Fans unwilling to acknowledge the Holocaust resonance are paving the way for specious arguments — would a swastika not symbolize the Nazi regime if it was green? As antisemitism and white nationalism rise, will people deny the historical parallels because we’re American, not German, and the propaganda is spread using computers instead of physical posters?

Unfortunately, this mindset is becoming increasingly common; people argued that “Squid Game” was not a critique of capitalism because the show never mentioned the word, despite the fact that the show was about people playing a murder game for rich people’s entertainment because they had no other hope of survival. “Don’t Look Up” was one of the most heavy-handed movies I’ve ever seen, yet people missed its warning about climate change because it did not mention the term; critics even complained that its messaging was ineffective because it was too subtle, not because it was too didactic.

And though shows such as “Succession” and “Billions” depict the corrupting power of money, some critiques complain that the characters are too well-developed, too human, and therefore glorify the wealth the shows skewer; it feels worth pointing out that a show without character development would be unwatchable.

This mindset cheapens the force of art; if everything must be stated overtly, there’s no ability to play with concepts or subtlety. Stating a moral makes it pedantic and easy to ignore. The power to convince comes from showing, not telling — from requiring the audience to actually engage and think critically.

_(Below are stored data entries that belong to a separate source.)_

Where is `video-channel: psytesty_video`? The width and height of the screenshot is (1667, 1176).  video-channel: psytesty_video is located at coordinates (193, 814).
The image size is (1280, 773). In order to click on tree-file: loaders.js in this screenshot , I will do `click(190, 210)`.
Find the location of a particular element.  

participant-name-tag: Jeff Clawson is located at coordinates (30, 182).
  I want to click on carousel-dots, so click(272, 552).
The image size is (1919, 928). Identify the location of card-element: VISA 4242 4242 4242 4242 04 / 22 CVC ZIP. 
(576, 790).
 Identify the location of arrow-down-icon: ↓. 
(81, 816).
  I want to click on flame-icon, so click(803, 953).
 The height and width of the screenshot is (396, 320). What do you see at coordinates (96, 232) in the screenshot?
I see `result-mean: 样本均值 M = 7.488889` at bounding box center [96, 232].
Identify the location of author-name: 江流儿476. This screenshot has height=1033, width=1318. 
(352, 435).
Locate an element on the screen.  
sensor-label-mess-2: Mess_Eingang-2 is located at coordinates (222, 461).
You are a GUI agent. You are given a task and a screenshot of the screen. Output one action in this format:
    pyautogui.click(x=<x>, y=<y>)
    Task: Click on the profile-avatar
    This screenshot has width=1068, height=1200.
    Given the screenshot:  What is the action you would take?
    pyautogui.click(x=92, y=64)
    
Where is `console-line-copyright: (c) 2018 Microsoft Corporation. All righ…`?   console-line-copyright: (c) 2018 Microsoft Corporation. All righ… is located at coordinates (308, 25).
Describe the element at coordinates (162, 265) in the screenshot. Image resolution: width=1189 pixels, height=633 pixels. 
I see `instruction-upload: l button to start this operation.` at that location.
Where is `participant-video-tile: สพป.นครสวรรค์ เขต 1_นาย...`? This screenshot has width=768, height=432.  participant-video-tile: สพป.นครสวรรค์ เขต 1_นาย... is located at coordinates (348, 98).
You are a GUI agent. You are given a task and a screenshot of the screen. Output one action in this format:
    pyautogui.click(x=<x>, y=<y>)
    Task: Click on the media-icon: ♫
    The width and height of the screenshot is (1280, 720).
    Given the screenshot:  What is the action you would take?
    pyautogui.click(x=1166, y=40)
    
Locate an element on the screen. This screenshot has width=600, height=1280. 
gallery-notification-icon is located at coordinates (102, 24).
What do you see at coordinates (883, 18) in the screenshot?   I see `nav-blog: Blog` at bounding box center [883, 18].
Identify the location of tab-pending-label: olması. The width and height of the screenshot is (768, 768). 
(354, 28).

It’s perfectly worthwhile to discuss whether tattooing numbers on wrists is really fundamentally disrespectful to Holocaust survivors, and opinions vary; a small group of descendants of survivors have even gotten their ancestors’ numbers inked on their arms in their memory. Perhaps evoking the Auschwitz tattoo in a sci-fi show like “Stranger Things” weakens the power of the symbol, distancing it from its real history — or perhaps it keeps the memory of the Holocaust relevant and alive, giving people resonant metaphors to grasp onto as the actual event recedes into dry textbooks.

These are the kinds of questions we should engage with as part of preserving the memory of the Holocaust, and ensuring that “never again” is now. We need to be able to complicate ideas to relate them to our modern lives, and continue to apply the lessons of the past.

Get the 011 tattoo or don’t — it’s a free country. But when your tattoo is referencing a show that’s referencing the Holocaust, at least don’t deny the connection. It’s disrespectful to Jews, Holocaust survivors and the creators of “Stranger Things,” who created a nuanced story for fans to engage with.